O alimento que se encontra embalado e com rótulo na prateleira do supermercado também nos coloca vulneráveis perante situações dramáticas de interpretações de rótulos, quantidade de nutrientes por porções, além da necessidade acima de sódio, açúcar e tantos outros componentes que nem sabemos o que são. Seguros estaremos quando conseguirmos decifrar rótulos alimentares, e que essa informação possa ser utilizada para cada porção consumida e preparada na nossa dieta diária. Seguros estaremos quando os agrotóxicos não estiverem presentes em todos os alimentos que consideramos saudáveis para nossa vida. Seguros estaremos quando conseguirmos digerir a comida em um tempo maior que cinco minutos por refeição. Ou quando conseguirmos comer um alimento cujo nome traga recordações de uma infância saudável, algo que a maioria das crianças de hoje não terá em sua memória gustativa. Mas estamos totalmente vulneráveis ao que encontramos nas prateleiras de supermercados, nas feiras, nos restaurantes, lanchonetes e até mesmo em casa. É um sistema prisional, quase sufocado e com soluções que estão em pequenas alternativas sustentáveis.

Estamos totalmente vulneráveis ao que encontramos nas prateleiras de supermercados, nas feiras, nos restaurantes, lanchonetes e até mesmo em casa

Hoje costumo pensar se há alimento na nossa comida. Tudo é processado, minimamente ou não; adiciona-se sal, açúcar e gorduras – além das necessidades diárias para consumo humano. Não apreciamos mais o gosto da comida ou do alimento. Estamos presos ao sabor doce e salgado daquele prato, que saboreamos às pressas e que satisfaz diariamente um contingente a mais das nossas necessidades alimentares (mesmo para aqueles que conseguem se dedicar ao exercício físico). Quem tem menos necessidade é quem tem mais acesso aos alimentos. E este acesso é um dilema pós-malthusiano. A prevista progressão em quantidade não veio associada à progressão em qualidade. Precisamos ser mais autônomos nas nossas intenções de consumo alimentar. Mas como podemos nos empoderar deste direito se não conseguimos saber o que há no recheio de um simples pastel, ou de um bolo, ou de copo de suco? Se está nos alimentando ou nos matando, seja a morte moral ou a física?

O que nos move na decisão de comer fora de casa ou levar a comida de fora para dentro de casa tem a ver com a medida em que a ética e a moral nos hábitos sociais não sejam dissociadas do individual. Em que medida a responsabilidade da instituição fornecedora do alimento e dos órgãos competentes pela sua fiscalização sob ordem de segurança alimentar nos protege, ou nos oferece padrões de consumo humano e cultural?

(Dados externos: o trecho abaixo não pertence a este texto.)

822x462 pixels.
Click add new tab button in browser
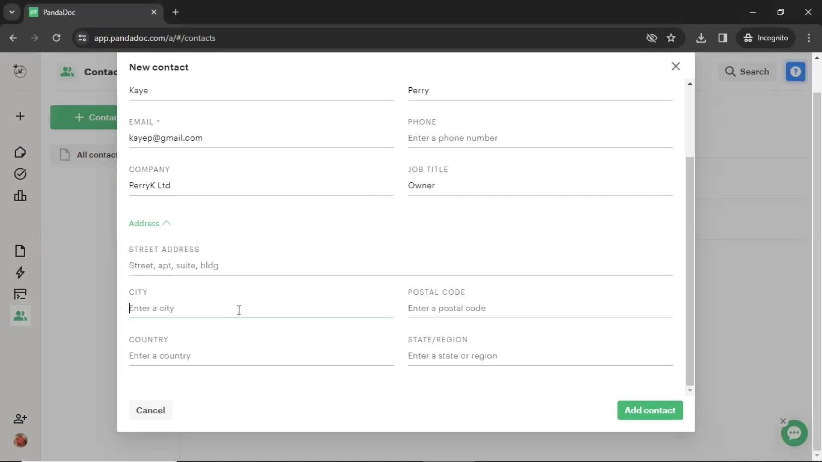pos(175,12)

Precisamos, sim, de um alimento mais limpo, justo, saudável e seguro. Escolhas pessoais seguras são a condição verdadeira que nos liberta para uma vida digna. O que nos falta para assumir essa responsabilidade individual para comermos e vivermos livres e saudáveis?

Caroline Filla Rosaneli, nutricionista, mestre em Alimentos e Nutrição e doutora em Ciências da Saúde, é docente do mestrado em Bioética e da graduação em Nutrição da PUCPR.